Lines excerpted from a collection:
----------

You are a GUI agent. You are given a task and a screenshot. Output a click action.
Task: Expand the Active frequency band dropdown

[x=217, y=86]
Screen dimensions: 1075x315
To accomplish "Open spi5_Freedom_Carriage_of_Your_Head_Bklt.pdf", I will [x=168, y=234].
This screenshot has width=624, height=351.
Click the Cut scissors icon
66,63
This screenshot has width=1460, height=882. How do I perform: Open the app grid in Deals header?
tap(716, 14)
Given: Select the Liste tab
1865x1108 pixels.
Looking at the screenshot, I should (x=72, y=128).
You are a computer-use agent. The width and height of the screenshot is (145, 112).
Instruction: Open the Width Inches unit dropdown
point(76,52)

----------

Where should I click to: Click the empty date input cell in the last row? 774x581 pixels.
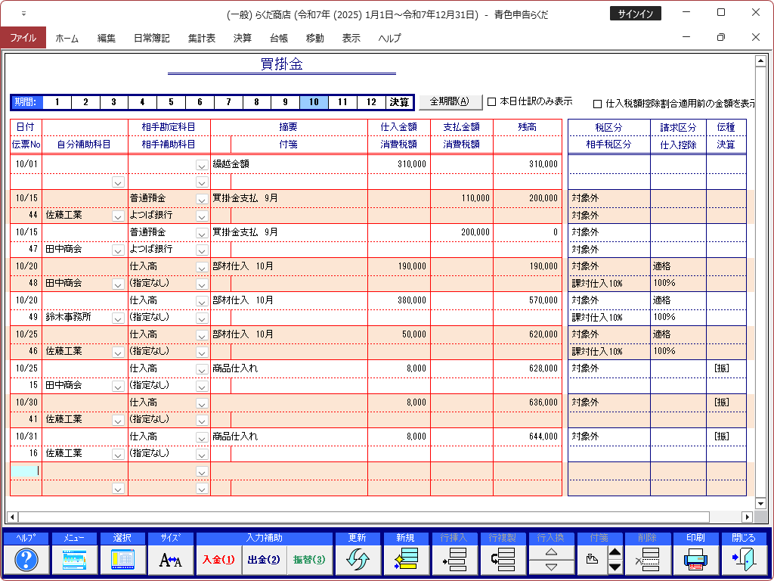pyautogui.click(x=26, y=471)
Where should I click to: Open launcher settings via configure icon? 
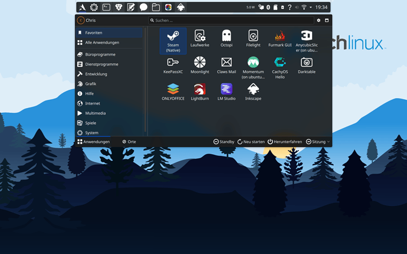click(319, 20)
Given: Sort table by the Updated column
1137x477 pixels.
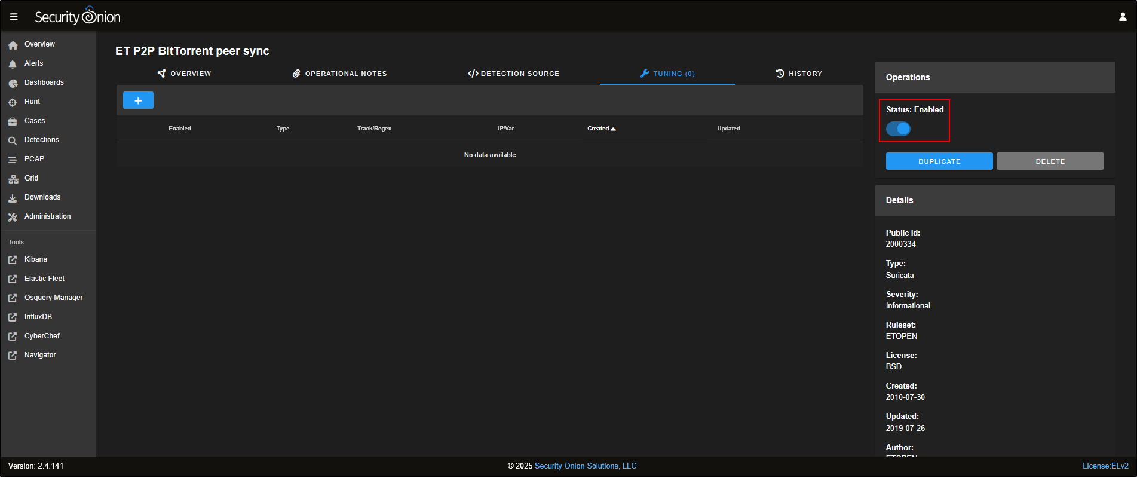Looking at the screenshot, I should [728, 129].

----------

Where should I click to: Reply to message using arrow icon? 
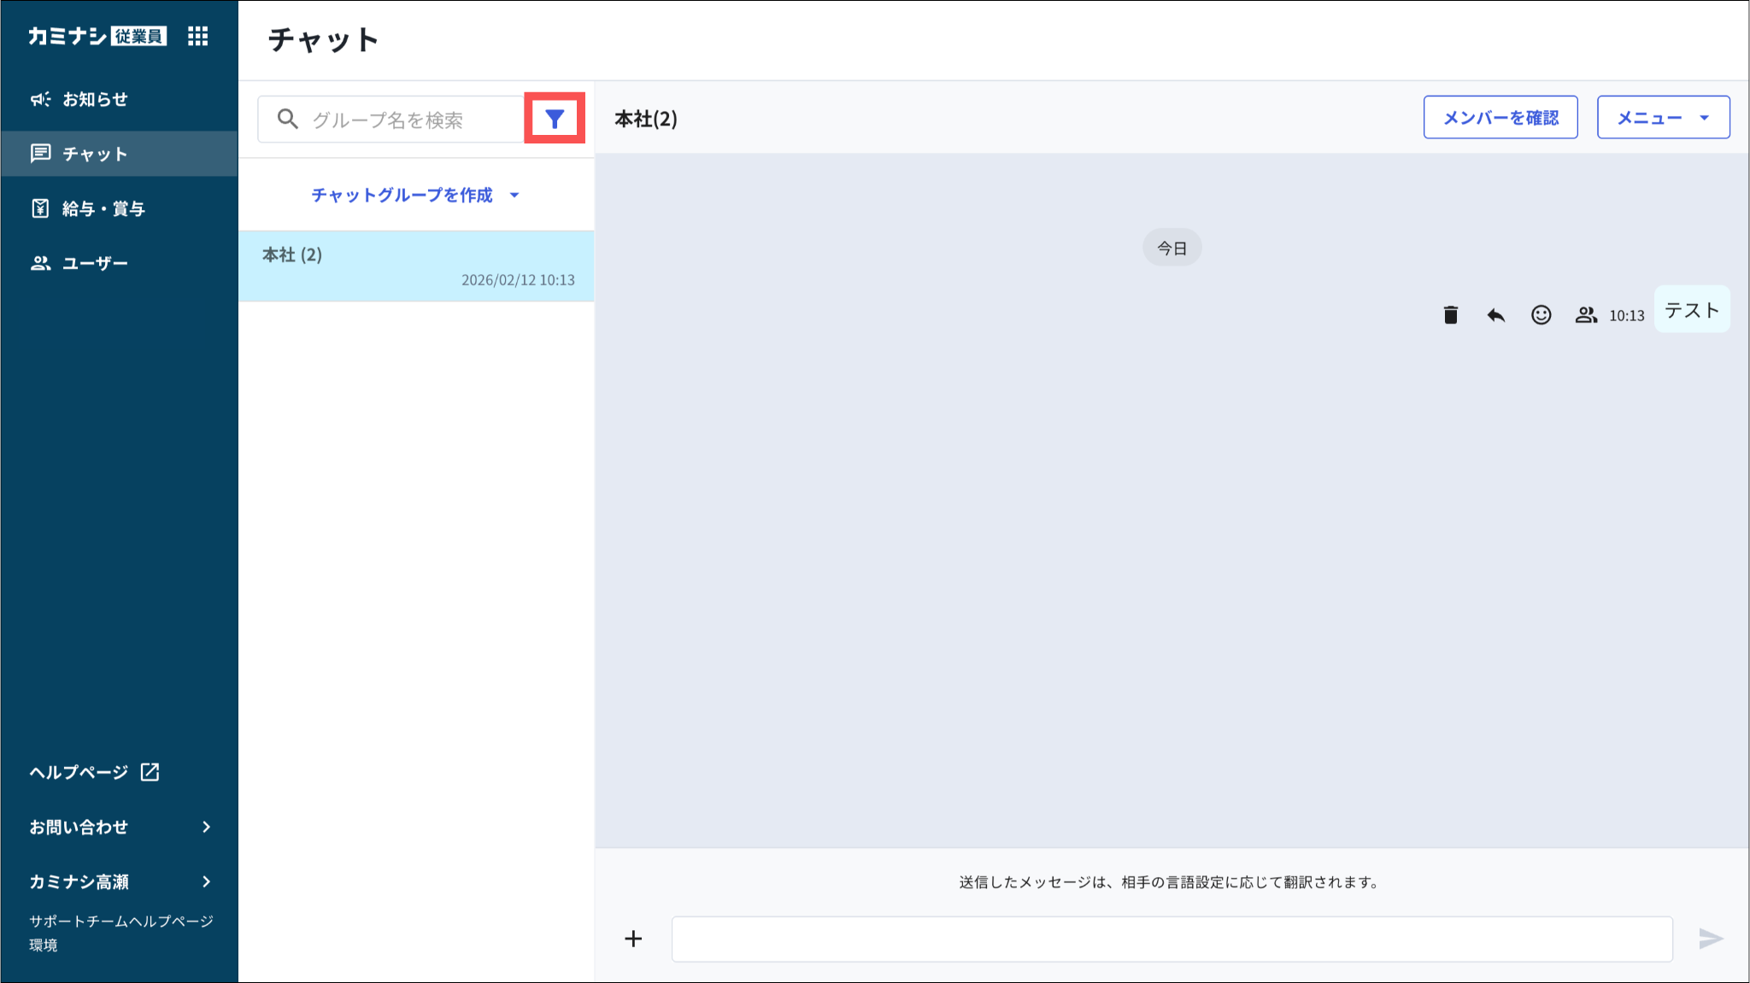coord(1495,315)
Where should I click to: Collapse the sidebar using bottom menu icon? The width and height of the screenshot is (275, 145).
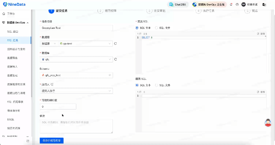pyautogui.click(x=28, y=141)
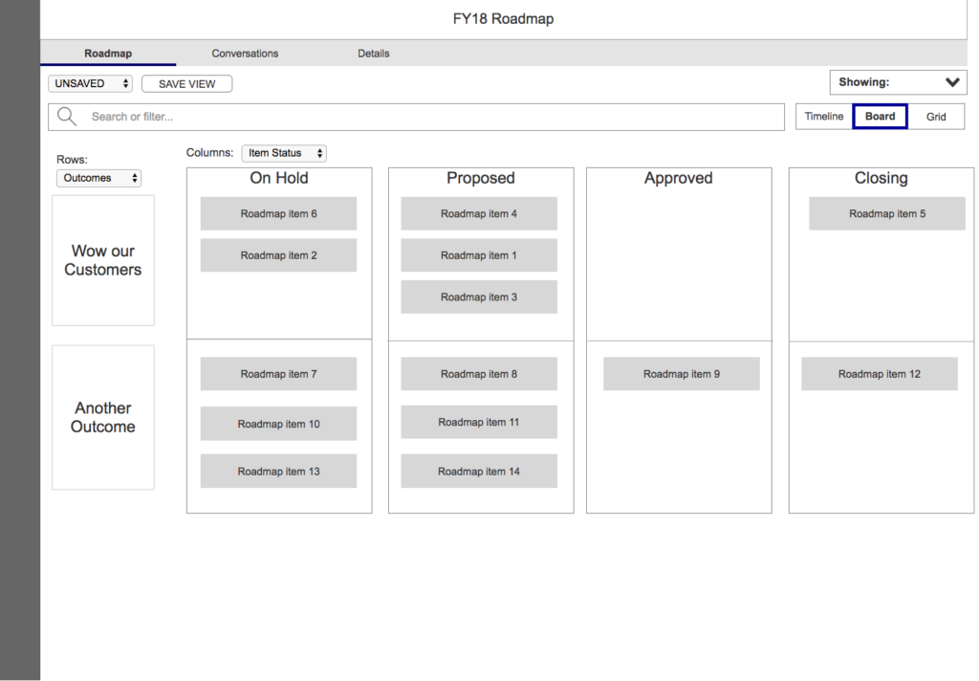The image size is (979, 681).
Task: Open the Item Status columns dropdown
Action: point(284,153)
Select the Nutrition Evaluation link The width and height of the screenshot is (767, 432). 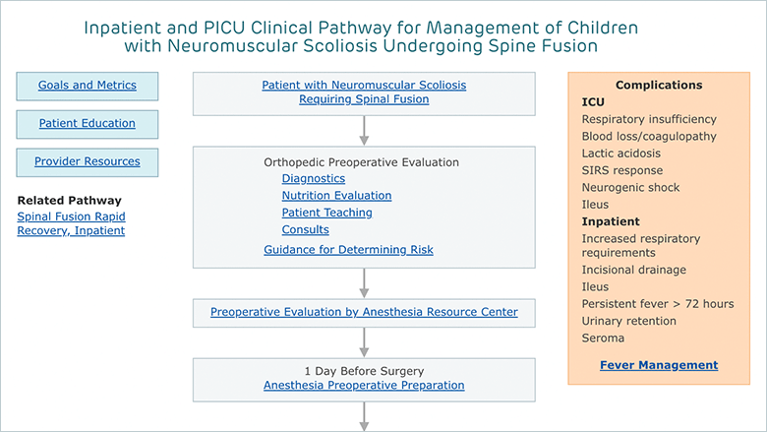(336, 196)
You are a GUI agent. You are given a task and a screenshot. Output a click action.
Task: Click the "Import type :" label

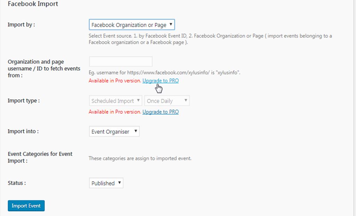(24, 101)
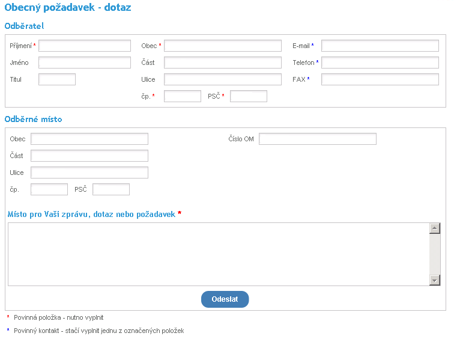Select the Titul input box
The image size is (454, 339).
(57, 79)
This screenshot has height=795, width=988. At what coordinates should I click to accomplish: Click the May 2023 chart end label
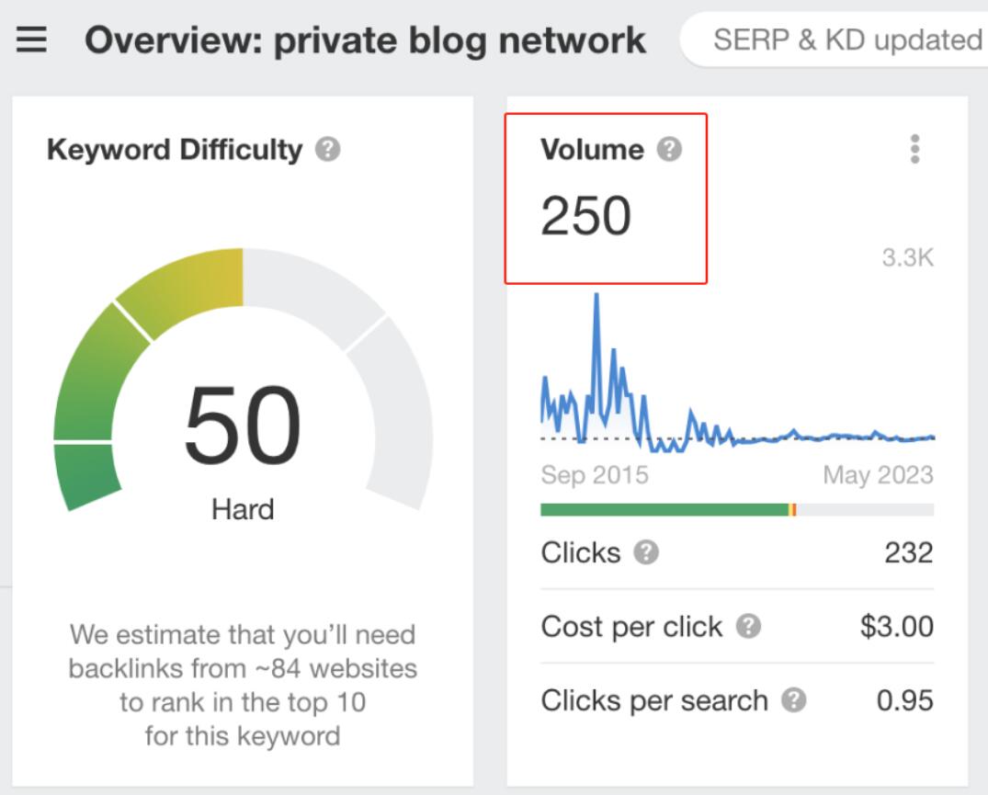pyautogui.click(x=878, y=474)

----------

• TO DO: Can you write out again every line from the one with "This screenshot has height=795, width=988." up to and including the one with "pyautogui.click(x=878, y=474)", requests and all, shifting each click coordinate in the answers by -97? Leave the pictures out.

• FINISHED EXERCISE:
This screenshot has height=795, width=988. At what coordinates should I click to accomplish: Click the May 2023 chart end label
pyautogui.click(x=781, y=377)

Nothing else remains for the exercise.